TASK DIRECTIONS: Copy, word for word, the line containing "The width and" and each line that follows it in the entries below; pictures do not belong in the copy.

DATA RECORDS below:

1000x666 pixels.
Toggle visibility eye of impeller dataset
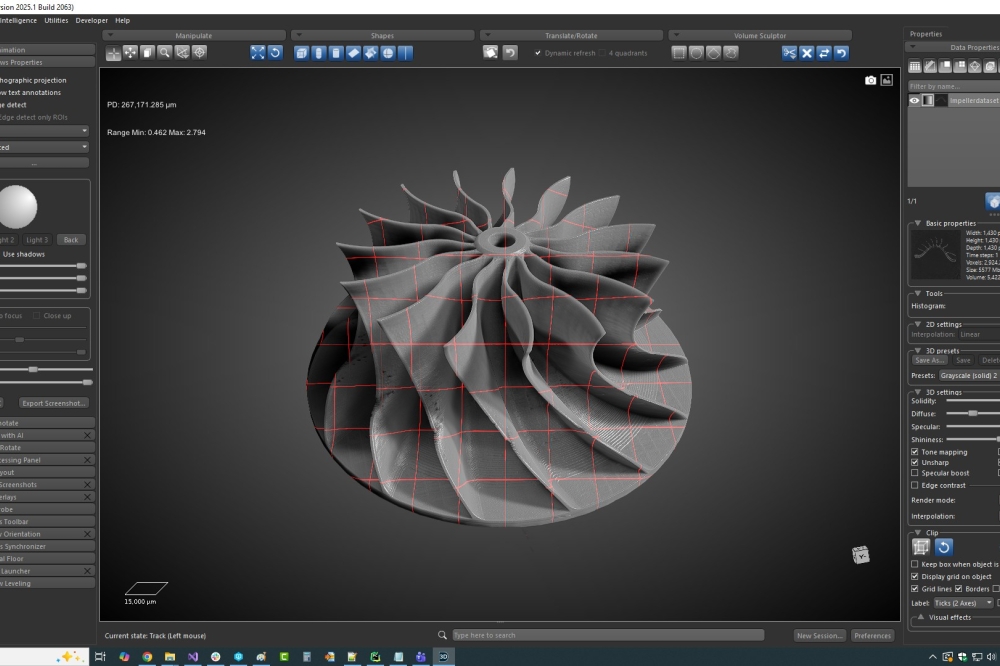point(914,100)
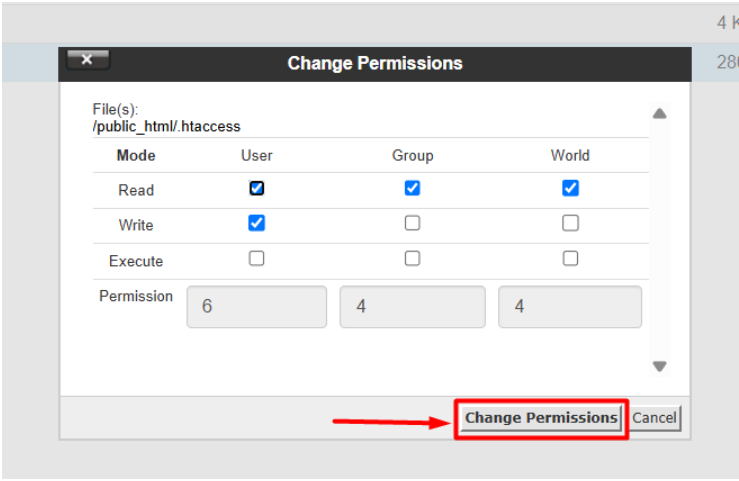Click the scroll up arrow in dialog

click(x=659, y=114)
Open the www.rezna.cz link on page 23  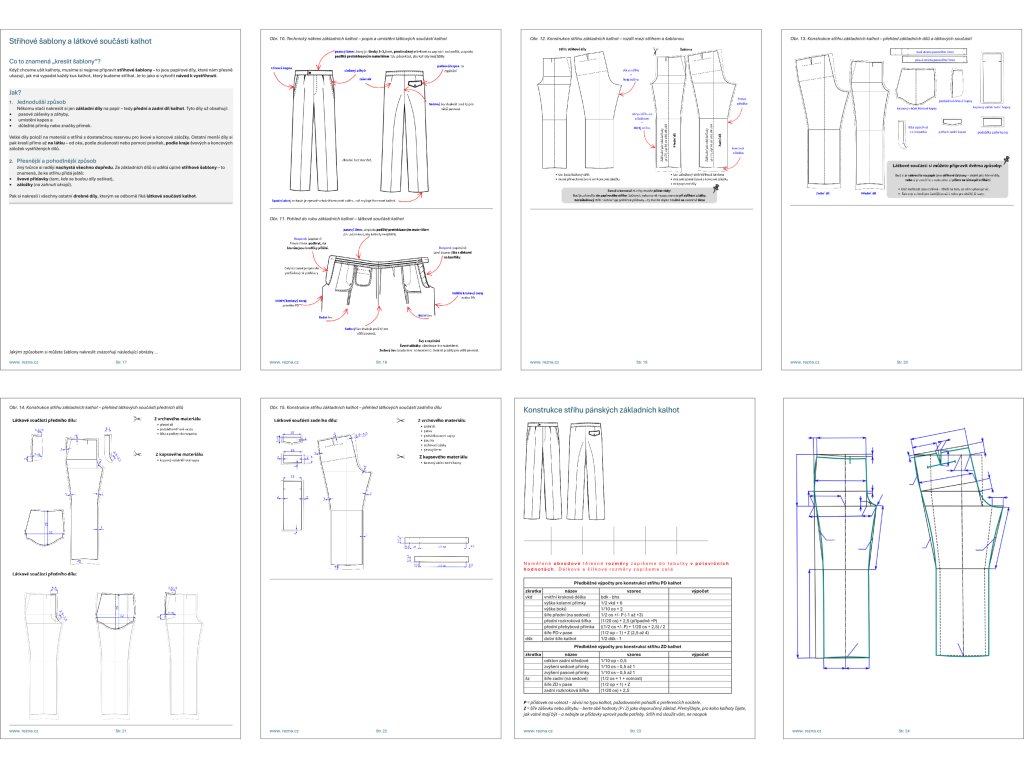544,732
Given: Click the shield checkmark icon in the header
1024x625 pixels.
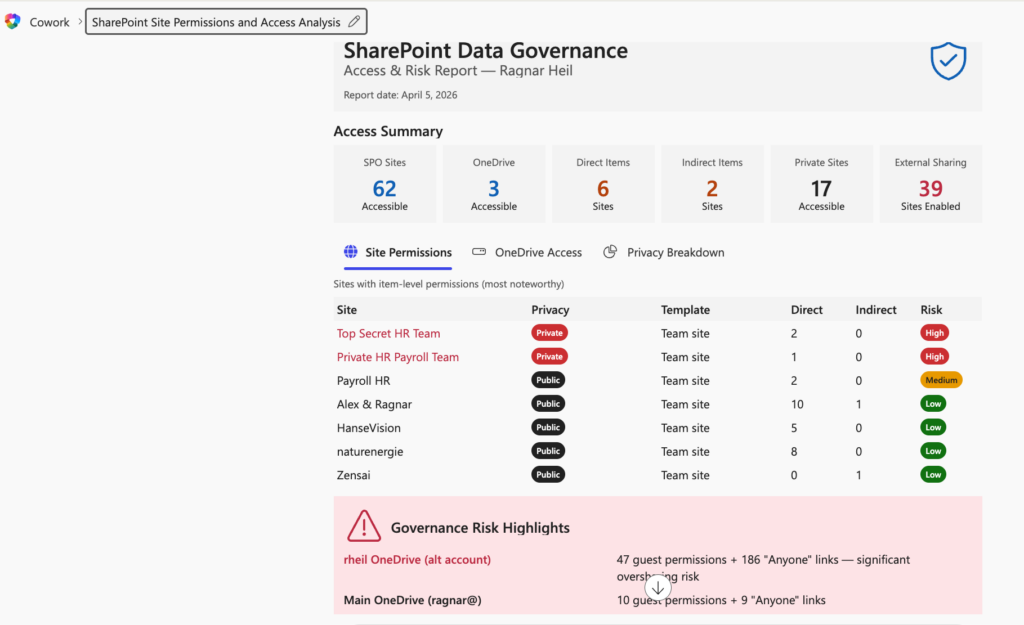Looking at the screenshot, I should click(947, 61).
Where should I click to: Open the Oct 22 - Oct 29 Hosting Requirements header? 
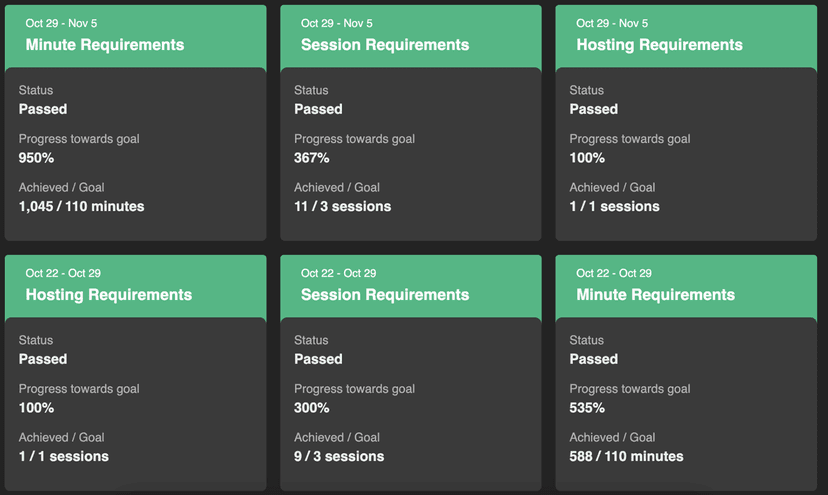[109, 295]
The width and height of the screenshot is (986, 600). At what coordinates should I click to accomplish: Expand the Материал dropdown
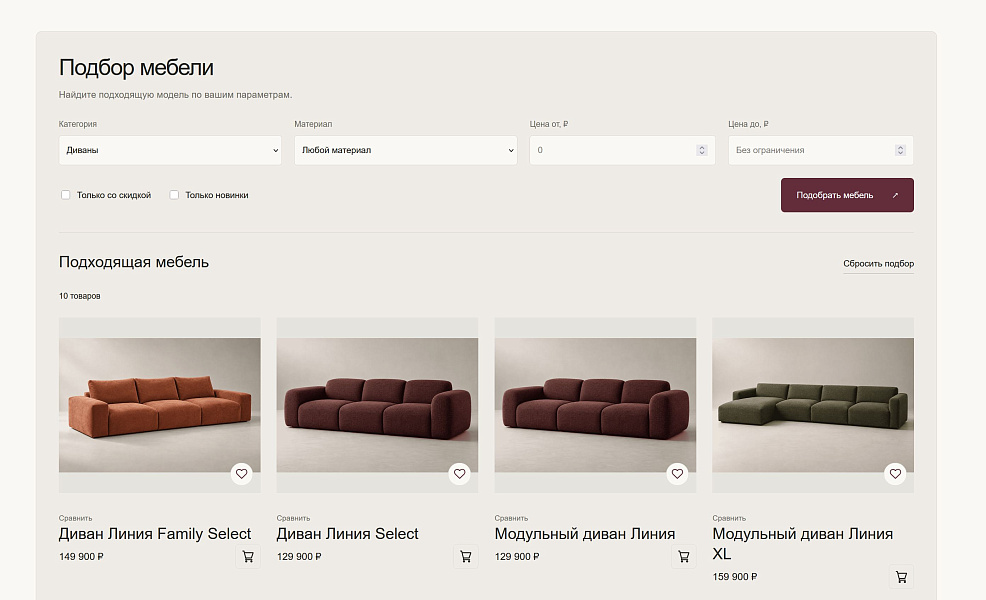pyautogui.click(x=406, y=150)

End of DATA RECORDS.

SOLUTION BELOW:
The width and height of the screenshot is (986, 600). At what coordinates should I click to accomplish: Expand the Материал dropdown
pyautogui.click(x=406, y=150)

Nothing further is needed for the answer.